## Dataset entries
>>>
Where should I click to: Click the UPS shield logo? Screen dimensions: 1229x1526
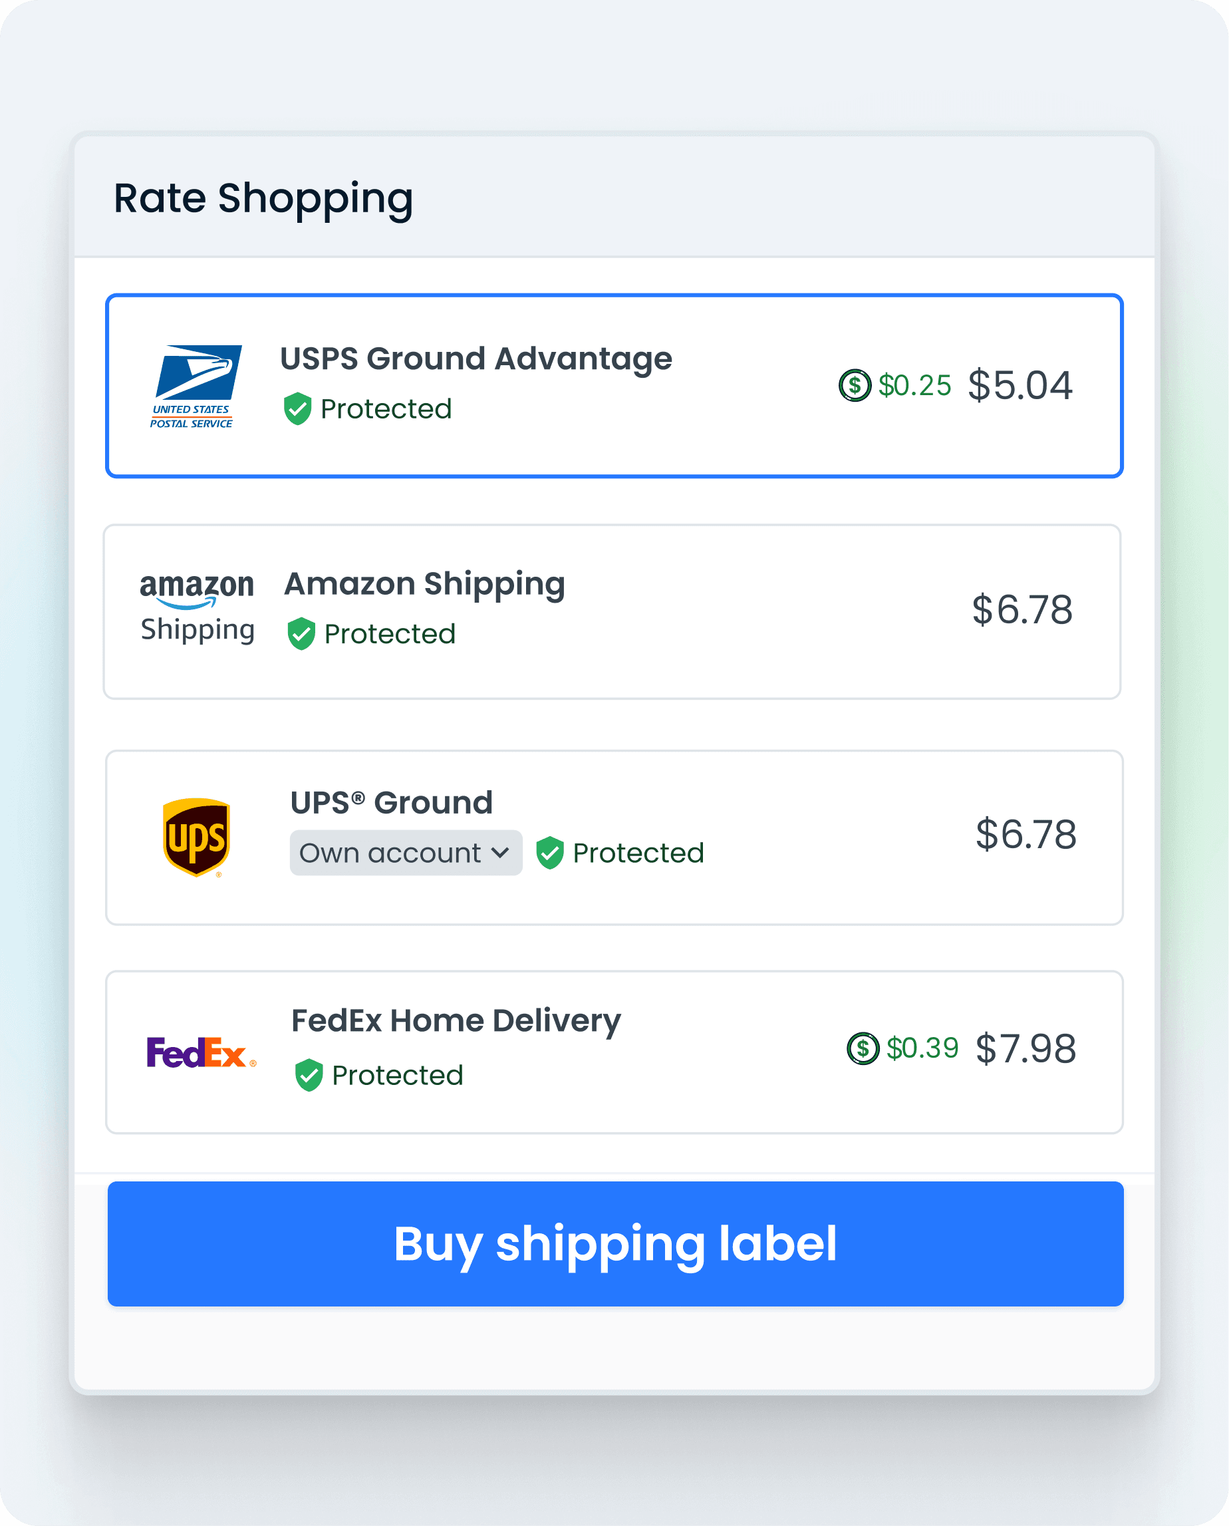click(196, 837)
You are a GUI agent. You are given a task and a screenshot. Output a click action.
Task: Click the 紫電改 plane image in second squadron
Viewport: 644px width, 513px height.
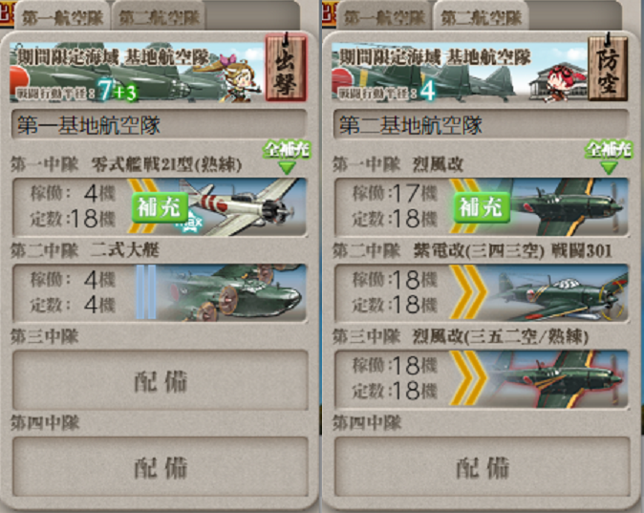coord(559,292)
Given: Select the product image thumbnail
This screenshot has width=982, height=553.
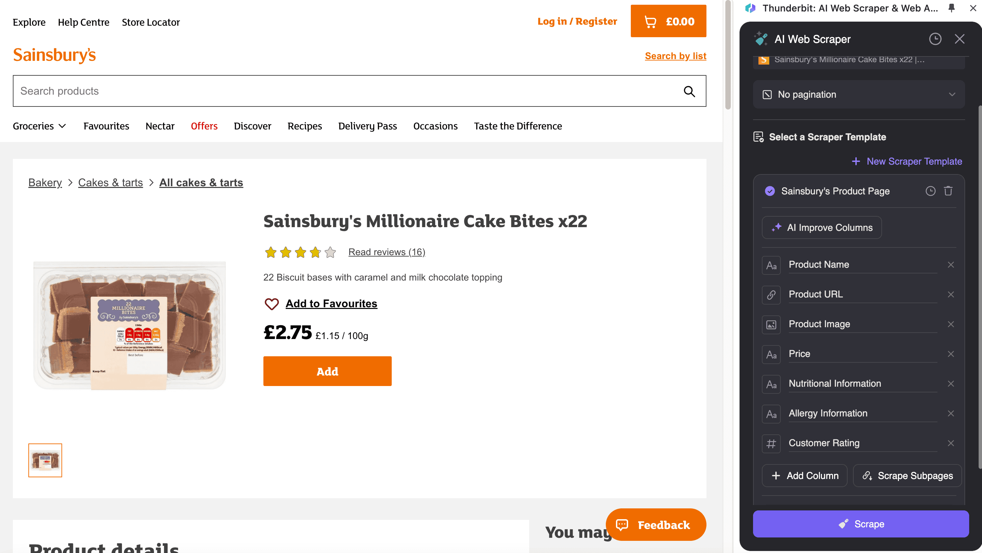Looking at the screenshot, I should 45,460.
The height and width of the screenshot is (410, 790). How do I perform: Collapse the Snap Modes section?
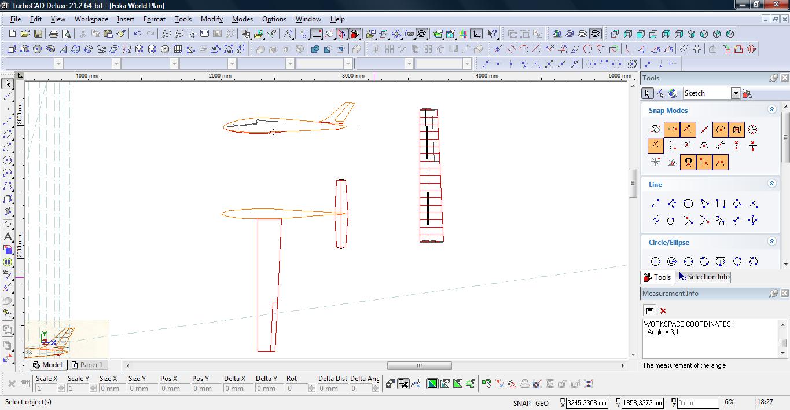pyautogui.click(x=771, y=109)

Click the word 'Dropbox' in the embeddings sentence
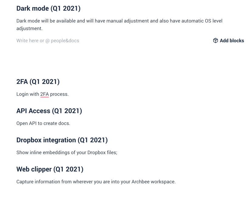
<<<
## Task to complete
Without the pictures, give the entries above back exactly.

## Result
Where should I click to: Click the UPS shield logo? Screen dimensions: 1229x1526
click(196, 837)
You are a GUI agent. You are given a task and a screenshot. Output a click action.
Task: Click the 紫電改 plane image in second squadron
Viewport: 644px width, 513px height.
coord(559,292)
Given: Select the product image thumbnail
This screenshot has width=982, height=553.
Looking at the screenshot, I should 45,460.
The height and width of the screenshot is (410, 790). How do I perform: Collapse the Snap Modes section?
pyautogui.click(x=771, y=109)

Click the word 'Dropbox' in the embeddings sentence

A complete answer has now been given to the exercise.